- [Problem requirements] Below are lines of data; restate word for word those running from the line containing "Given: Click the Run Transform link" to the line containing "This screenshot has height=406, width=664.", inclusive, and no others.

- [Records supplied]
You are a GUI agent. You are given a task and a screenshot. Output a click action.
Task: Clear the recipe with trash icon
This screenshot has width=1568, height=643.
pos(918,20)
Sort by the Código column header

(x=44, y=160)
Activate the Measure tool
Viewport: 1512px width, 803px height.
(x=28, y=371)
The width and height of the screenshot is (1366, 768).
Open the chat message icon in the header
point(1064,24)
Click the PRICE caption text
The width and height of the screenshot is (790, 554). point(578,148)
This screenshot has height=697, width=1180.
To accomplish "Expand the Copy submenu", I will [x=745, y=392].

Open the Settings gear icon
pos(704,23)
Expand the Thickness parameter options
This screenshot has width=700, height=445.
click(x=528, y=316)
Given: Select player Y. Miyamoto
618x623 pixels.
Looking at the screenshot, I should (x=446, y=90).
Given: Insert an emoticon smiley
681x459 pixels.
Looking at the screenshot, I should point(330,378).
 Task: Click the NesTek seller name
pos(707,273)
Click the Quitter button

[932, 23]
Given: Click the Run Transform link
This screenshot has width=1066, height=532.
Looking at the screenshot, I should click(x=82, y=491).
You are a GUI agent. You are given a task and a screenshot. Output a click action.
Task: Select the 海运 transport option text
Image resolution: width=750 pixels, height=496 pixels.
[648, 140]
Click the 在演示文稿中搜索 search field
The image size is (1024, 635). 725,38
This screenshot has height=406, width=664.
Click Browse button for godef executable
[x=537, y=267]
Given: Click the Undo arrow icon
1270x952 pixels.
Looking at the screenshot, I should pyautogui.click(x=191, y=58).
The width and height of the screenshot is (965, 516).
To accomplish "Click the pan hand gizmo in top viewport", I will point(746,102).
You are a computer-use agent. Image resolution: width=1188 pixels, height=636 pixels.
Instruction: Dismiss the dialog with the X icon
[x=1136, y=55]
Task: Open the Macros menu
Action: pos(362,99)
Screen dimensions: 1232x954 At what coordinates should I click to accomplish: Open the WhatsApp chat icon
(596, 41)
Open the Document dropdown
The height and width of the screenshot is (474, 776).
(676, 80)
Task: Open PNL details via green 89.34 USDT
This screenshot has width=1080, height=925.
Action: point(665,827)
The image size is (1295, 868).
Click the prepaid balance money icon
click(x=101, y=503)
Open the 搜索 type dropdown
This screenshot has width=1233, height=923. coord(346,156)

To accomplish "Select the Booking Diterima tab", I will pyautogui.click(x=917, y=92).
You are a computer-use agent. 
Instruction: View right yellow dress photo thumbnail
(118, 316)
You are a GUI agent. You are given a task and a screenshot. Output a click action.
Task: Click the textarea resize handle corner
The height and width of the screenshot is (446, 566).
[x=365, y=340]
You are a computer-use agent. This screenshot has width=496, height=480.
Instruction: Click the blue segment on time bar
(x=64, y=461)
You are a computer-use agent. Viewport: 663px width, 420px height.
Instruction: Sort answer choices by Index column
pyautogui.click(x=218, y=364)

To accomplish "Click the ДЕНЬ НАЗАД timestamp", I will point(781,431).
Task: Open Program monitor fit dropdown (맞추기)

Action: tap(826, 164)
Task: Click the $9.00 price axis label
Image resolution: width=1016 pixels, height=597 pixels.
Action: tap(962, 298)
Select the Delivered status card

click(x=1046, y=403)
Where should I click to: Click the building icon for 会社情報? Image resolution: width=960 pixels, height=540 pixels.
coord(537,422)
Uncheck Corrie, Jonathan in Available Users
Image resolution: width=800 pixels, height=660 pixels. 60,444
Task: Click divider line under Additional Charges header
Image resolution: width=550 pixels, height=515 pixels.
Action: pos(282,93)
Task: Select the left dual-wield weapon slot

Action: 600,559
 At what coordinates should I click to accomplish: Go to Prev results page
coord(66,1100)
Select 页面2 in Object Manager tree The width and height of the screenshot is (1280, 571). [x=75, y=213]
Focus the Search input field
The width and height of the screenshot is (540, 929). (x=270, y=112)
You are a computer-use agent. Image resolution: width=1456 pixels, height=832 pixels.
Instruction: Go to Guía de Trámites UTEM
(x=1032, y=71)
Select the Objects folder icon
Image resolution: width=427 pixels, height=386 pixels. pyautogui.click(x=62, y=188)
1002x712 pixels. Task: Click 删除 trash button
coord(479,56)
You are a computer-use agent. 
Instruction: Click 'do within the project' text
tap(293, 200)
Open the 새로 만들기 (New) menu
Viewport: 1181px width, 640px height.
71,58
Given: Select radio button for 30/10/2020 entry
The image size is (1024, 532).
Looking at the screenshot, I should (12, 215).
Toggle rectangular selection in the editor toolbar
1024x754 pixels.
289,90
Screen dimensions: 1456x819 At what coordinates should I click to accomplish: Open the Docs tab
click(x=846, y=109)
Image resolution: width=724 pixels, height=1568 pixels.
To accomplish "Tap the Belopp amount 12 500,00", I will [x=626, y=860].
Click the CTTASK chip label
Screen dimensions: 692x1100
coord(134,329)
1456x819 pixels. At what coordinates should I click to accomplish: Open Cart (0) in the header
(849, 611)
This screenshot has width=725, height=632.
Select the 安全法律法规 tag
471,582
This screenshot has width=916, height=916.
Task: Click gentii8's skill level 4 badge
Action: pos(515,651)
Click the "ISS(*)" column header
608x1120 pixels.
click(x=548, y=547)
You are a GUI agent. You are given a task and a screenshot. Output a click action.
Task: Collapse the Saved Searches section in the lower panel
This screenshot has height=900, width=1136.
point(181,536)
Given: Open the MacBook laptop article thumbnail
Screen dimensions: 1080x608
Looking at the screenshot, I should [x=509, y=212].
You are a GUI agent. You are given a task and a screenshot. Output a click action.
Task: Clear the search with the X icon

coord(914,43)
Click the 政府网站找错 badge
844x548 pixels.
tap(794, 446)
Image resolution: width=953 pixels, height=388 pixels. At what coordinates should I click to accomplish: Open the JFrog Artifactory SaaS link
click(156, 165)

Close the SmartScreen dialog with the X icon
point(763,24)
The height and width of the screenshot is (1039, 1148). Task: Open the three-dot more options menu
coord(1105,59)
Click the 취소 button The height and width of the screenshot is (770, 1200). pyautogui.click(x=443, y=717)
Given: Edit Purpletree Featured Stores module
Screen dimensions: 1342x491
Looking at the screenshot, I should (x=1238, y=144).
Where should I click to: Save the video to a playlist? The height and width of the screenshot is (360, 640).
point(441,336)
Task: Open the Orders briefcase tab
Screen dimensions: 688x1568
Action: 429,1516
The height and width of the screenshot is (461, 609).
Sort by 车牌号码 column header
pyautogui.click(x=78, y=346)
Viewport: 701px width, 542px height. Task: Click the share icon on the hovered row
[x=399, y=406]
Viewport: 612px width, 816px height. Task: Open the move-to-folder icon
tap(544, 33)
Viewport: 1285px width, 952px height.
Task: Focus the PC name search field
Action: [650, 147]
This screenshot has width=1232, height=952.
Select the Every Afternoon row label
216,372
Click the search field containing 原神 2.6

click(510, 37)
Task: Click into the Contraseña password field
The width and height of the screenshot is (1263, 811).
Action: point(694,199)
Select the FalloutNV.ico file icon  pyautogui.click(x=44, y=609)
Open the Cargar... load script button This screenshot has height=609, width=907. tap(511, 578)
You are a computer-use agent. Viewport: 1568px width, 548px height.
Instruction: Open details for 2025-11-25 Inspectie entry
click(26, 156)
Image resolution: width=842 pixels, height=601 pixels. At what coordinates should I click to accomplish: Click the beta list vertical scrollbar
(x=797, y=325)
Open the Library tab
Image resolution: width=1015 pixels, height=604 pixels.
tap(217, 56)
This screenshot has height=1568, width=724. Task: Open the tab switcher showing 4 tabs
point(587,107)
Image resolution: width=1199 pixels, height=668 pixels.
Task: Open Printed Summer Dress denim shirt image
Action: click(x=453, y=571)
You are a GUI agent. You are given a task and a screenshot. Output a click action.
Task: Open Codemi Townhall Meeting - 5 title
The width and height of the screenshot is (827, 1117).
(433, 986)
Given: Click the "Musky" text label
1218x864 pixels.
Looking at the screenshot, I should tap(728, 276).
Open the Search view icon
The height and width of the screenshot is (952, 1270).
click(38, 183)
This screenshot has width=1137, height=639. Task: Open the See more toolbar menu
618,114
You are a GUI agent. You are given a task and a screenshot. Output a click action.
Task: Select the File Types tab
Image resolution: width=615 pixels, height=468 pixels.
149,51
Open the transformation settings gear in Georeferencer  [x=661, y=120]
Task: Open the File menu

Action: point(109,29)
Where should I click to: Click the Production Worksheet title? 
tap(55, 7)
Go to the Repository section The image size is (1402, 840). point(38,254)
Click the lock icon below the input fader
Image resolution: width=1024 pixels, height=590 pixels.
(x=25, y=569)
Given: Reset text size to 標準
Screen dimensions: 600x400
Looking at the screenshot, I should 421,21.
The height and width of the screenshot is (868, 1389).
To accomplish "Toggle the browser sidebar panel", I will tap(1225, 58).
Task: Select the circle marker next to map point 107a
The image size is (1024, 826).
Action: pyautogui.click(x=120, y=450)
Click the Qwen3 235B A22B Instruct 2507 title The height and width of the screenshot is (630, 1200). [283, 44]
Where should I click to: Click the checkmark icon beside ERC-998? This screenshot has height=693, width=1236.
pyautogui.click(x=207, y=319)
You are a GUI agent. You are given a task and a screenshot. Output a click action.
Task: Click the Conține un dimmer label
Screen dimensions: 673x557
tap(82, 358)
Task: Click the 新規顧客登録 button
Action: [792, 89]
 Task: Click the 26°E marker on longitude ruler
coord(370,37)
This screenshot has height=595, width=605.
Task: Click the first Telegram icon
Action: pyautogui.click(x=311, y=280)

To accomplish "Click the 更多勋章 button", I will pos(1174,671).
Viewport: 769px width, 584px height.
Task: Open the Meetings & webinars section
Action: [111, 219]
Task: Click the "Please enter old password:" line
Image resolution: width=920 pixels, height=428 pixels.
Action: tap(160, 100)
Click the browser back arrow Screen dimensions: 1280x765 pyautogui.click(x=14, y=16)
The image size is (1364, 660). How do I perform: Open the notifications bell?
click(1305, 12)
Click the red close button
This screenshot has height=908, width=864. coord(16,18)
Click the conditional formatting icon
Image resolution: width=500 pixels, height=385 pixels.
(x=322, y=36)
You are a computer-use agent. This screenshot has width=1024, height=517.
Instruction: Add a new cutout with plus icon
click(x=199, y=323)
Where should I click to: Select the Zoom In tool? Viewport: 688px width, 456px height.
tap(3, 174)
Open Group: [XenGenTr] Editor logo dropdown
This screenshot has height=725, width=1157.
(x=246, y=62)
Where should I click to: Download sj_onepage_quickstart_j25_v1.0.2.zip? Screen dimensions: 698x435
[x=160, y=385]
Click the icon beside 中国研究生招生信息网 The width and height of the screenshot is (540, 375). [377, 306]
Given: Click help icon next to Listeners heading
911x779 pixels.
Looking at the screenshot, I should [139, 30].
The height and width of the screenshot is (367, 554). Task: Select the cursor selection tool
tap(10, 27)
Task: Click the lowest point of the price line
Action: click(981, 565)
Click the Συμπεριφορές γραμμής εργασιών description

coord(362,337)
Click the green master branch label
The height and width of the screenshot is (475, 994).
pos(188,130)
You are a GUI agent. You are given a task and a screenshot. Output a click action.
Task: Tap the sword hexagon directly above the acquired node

- [Answer space]
Given: Click the Run Transform link
This screenshot has width=1066, height=532.
Looking at the screenshot, I should click(x=82, y=491).
You are a GUI agent. You are given a task and a screenshot. Output a click action.
Task: Select the 海运 transport option text
Image resolution: width=750 pixels, height=496 pixels.
[648, 140]
Click the 在演示文稿中搜索 search field
The image size is (1024, 635). 725,38
This screenshot has height=406, width=664.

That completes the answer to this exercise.